Menyanyikan lagu-lagu Barat lawas, menurut teman-teman lawasnya ini, Taufik punya suara yang enak didengar. "Tidak ada lagu khusus, tapi macam 'My Way', 'Green Green Grass of Home', dan 'Country Road', sering dia nyanyikan," sebut Giero yang saling mencocokkan kenangan dengan Trias.
Adapun bagi Plt Pemimpin Redaksi Kompas TV, Yogi Arief Nugraha, Taufik adalah figur yang sangat pas memimpin perusahaannya pada masa awal pendirian. "Bangun fondasi, menularkan tradisi Kompas kepada teman-teman yang berasal dari beragam media."
Yogi menyebut Taufik sebagai sosok visioner, sanggup beradaptasi dengan multiplatform, sekaligus bisa menyadari bahwa dia tak tahu dunia pertelevisian. "Humble, mengayomi, dan tak malu bertanya ketika memang tidak tahu soal istilah teknis broadcast."
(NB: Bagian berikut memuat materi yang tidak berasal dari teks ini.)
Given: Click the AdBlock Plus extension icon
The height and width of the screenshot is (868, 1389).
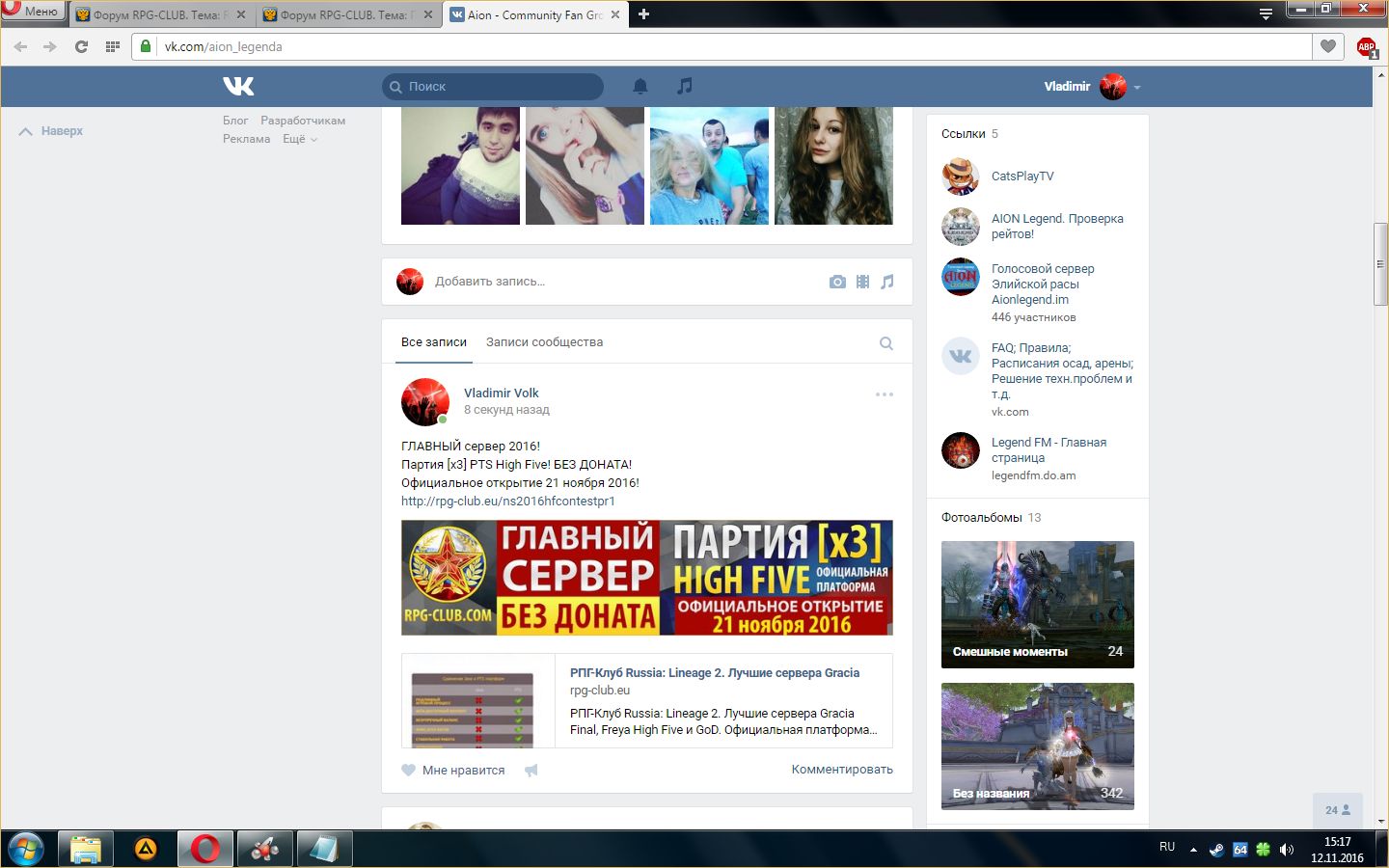Looking at the screenshot, I should click(1366, 46).
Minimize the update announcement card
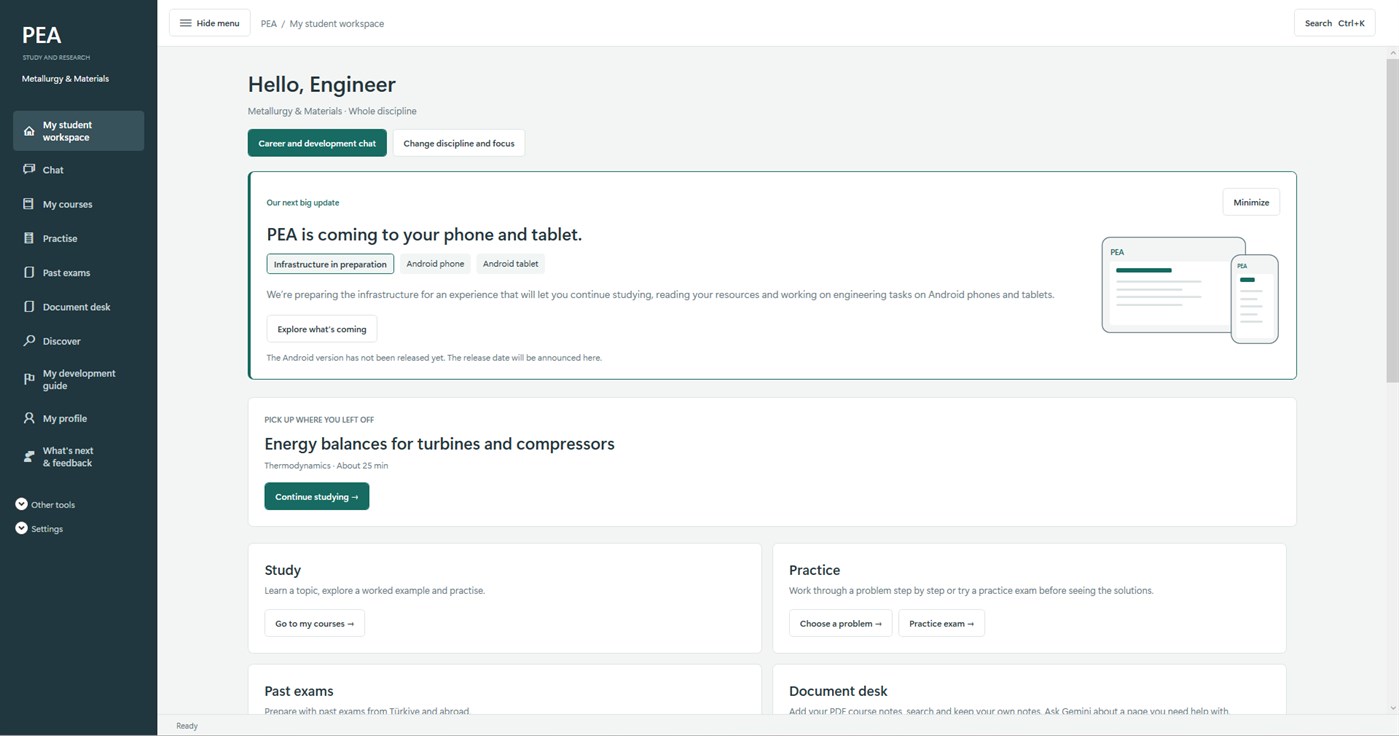1399x736 pixels. tap(1251, 202)
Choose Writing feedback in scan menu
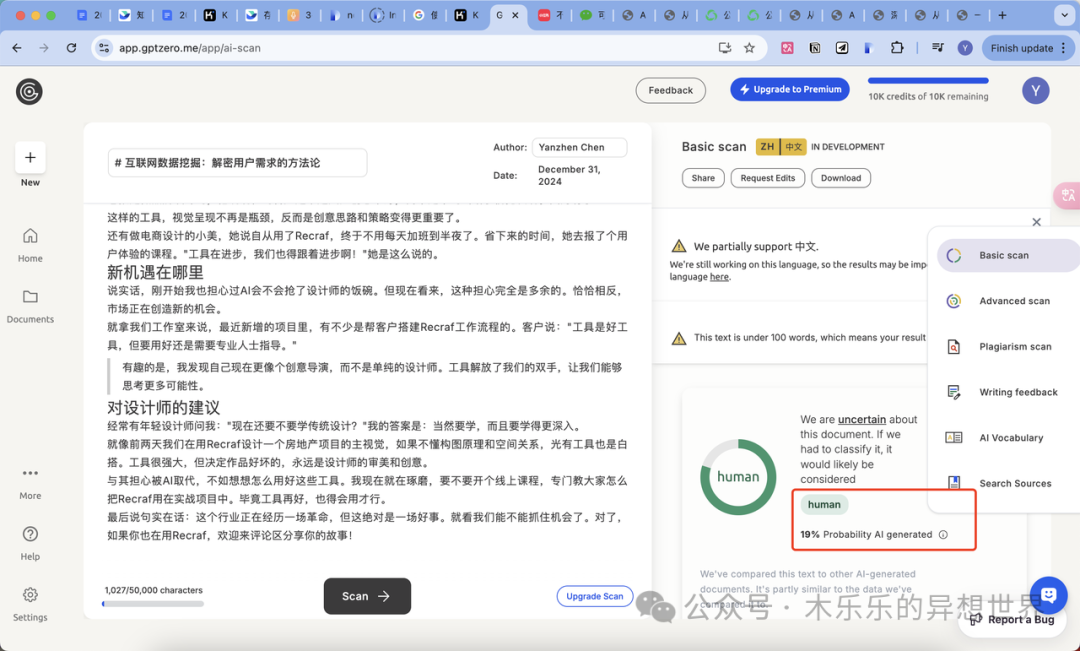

Sebagai contoh, kata Yogi, Taufik benar-benar tanpa canggung bertanya arti "estetika layar" di tengah rapat bersama kru redaksinya. "Begitu paham, dia masih selalu mengulang istilah itu untuk mengingatkan, sekaligus menyinggung dari siapa dia tahu maksud kalimat itu."